------ RECORDS ------

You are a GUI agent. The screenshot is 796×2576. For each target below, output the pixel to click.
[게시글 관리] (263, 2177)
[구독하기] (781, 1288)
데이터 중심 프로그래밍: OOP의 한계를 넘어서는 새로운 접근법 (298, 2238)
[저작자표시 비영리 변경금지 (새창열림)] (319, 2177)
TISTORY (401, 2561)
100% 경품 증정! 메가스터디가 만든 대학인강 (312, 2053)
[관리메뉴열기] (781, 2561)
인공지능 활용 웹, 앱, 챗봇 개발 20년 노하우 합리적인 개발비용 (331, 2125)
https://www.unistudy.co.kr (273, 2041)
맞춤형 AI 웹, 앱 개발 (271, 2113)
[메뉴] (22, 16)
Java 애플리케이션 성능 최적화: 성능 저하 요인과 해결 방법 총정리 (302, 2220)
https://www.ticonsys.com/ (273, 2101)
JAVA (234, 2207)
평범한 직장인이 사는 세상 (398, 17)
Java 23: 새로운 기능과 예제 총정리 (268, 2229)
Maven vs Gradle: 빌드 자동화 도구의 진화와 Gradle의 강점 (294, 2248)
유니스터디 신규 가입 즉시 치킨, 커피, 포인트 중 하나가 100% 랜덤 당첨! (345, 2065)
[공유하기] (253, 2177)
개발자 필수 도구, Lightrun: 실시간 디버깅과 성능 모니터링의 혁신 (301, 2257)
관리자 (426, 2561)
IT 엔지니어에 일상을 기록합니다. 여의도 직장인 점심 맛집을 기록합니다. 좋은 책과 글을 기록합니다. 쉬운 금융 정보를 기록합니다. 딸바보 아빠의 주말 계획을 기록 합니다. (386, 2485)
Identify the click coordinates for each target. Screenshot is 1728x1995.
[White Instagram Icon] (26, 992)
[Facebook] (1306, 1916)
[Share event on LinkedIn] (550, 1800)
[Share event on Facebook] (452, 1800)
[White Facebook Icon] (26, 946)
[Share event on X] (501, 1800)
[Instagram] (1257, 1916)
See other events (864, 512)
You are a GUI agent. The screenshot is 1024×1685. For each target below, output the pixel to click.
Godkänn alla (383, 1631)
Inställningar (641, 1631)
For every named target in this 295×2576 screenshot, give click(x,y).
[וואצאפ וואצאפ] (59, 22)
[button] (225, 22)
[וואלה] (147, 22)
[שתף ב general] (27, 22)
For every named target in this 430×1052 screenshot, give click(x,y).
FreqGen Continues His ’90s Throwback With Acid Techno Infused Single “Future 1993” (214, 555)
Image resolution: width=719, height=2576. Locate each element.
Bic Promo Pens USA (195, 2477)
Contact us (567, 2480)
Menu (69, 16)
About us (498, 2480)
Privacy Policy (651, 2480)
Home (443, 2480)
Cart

------

WORK ITEM: Search the records above for the string "output" and copy each line that holds it.

EXERCISE ANSWER:
You are a GUI agent. The screenshot is 796×2576. For each target below, output the pixel to click.
You are a GUI agent. The screenshot is 1024×1685. For each target below, output the pixel to click.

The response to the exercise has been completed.